Al-Yami finished a distant second in 10.38, for his country's first ever medal at the world juniors. But all eyes were on Lewis-Francis, who follows in the spikeprints of the likes of Andre Cason, Ato Boldon and Francis Obikwelu as the winner of the blue riband event.
His delight, despite no one ever seriously contemplated another winner after seeing him run 10.13 in Tuesday's quarter-final, was evident as he lay prostate on the track just soaking in the elation after what he had achieved.
"I'm overwhelmed, this is what I've wanted all year. I went into winter training last year wanting to be a world junior champion because coming second at the European juniors left me so disappointed," Lewis-Francis said.
"Coming out here, winning the world title and showing everyone what I am capable of means a lot to me."
Despite being the world's fastest junior this year, with a time of 10.10 run in August at the British Grand Prix was there anyone that could have taken the title away from him?
"The French guy that beat me last year at the European juniors worried me a bit and the guy from Saudi Arabia looked good but, apart from my team mate Tyrone, that's it really. I thought the
Americans were going to be something special but they could not do it on the day," Lewis-Francis responded.
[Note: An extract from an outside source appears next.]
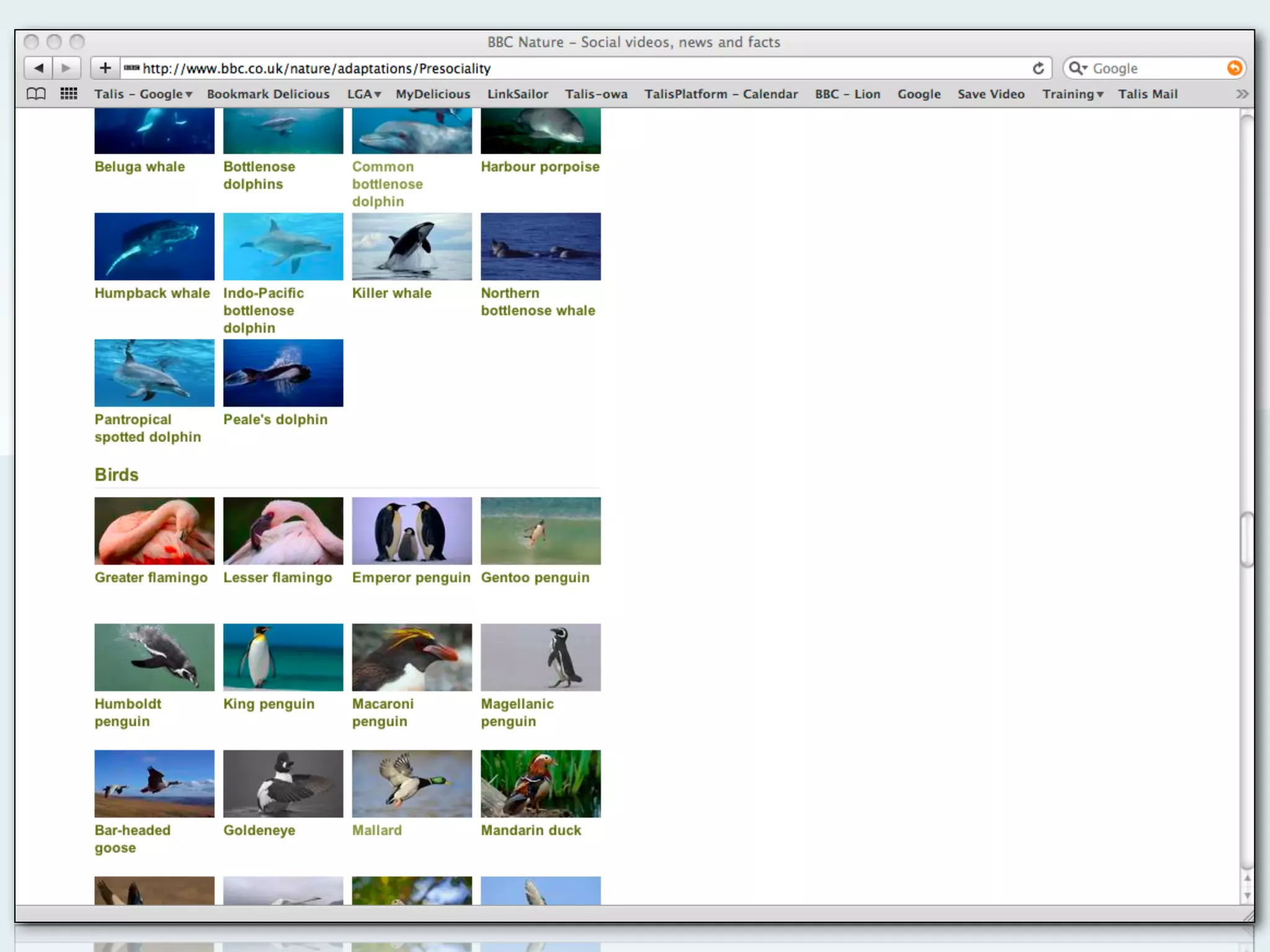Open the BBC - Lion bookmark

point(847,94)
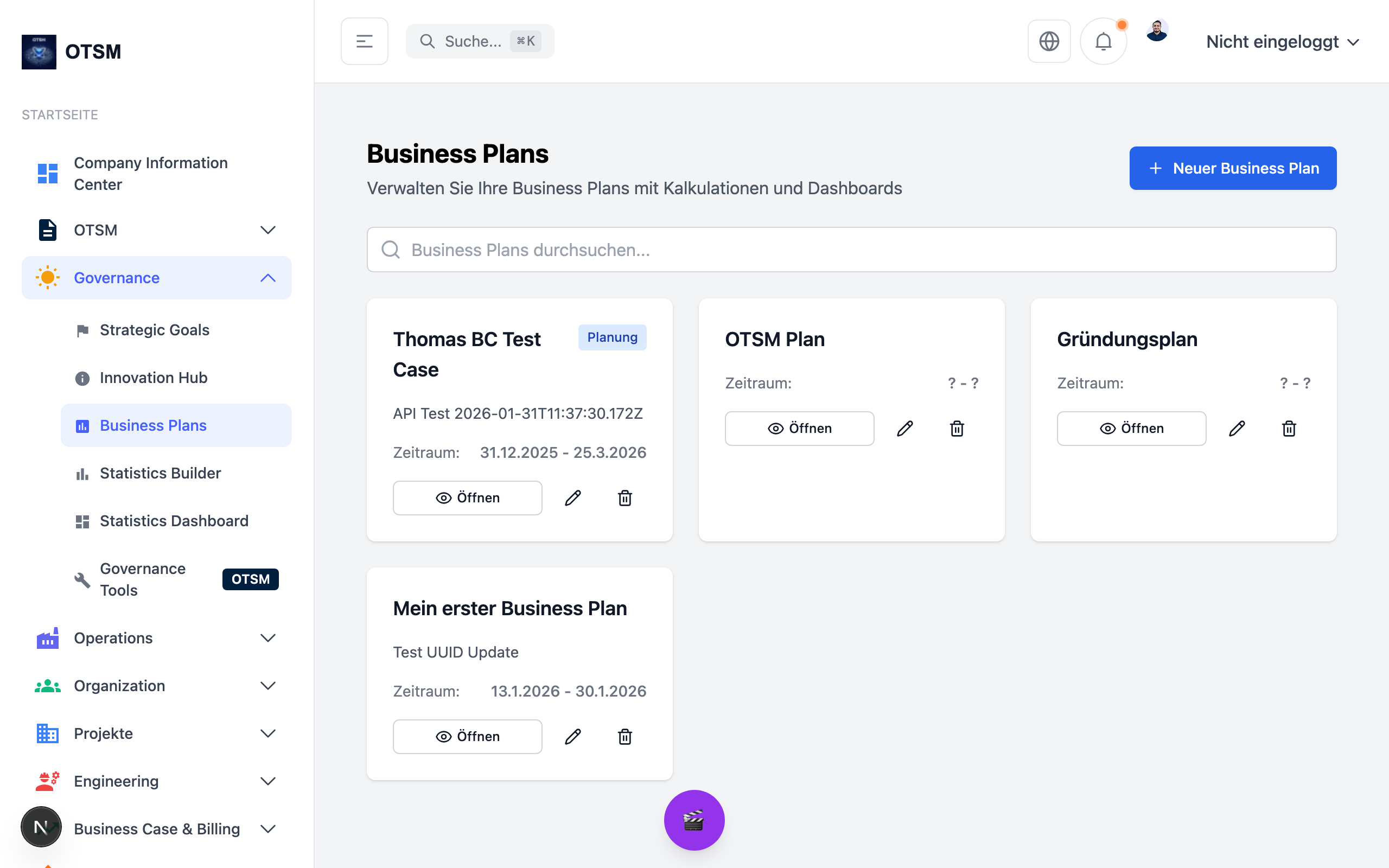Open the notifications bell

pyautogui.click(x=1103, y=41)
Lewis-Francis passed over the chance to go Sydney last month, after qualifying by finishing third at the British Olympic trials, but he feels whole-heartedly that the sacrifice was worthwhile.
"I don't regret not going to the Olympics. I know I would have been too young. The experience here is like a big stepping stone. Hopefully next year for the world championships in Canada I'll make the 4x100 relay team but I'm focusing again on the European junior championships."
If there was any slight sense of regret it was that he did not improve on the three-year old world junior record of 10.06, held by another Briton Dwain Chambers.
The slightly chillier conditions on Wednesday precluded any superlatives, despite Santiago's helpful altitude of 400 metres.
"I was feeling good. I know I could have run a lot faster today but it's all about winning a race and getting the gold medal, it's not about times. Hopefully in Grosseto (venue for the 2001 European juniors championships) next year it'll go, that's a fast track."
"As soon as I get back to Britain I'm going to have a rest. And then I'll get back into winter training. There's going to be some hard training in the coming months."
For Lewis-Francis that means maybe increasing his training load to three days a week.
Woe betide every other sprinter when he decides that his body is mature enough to handle working out every day.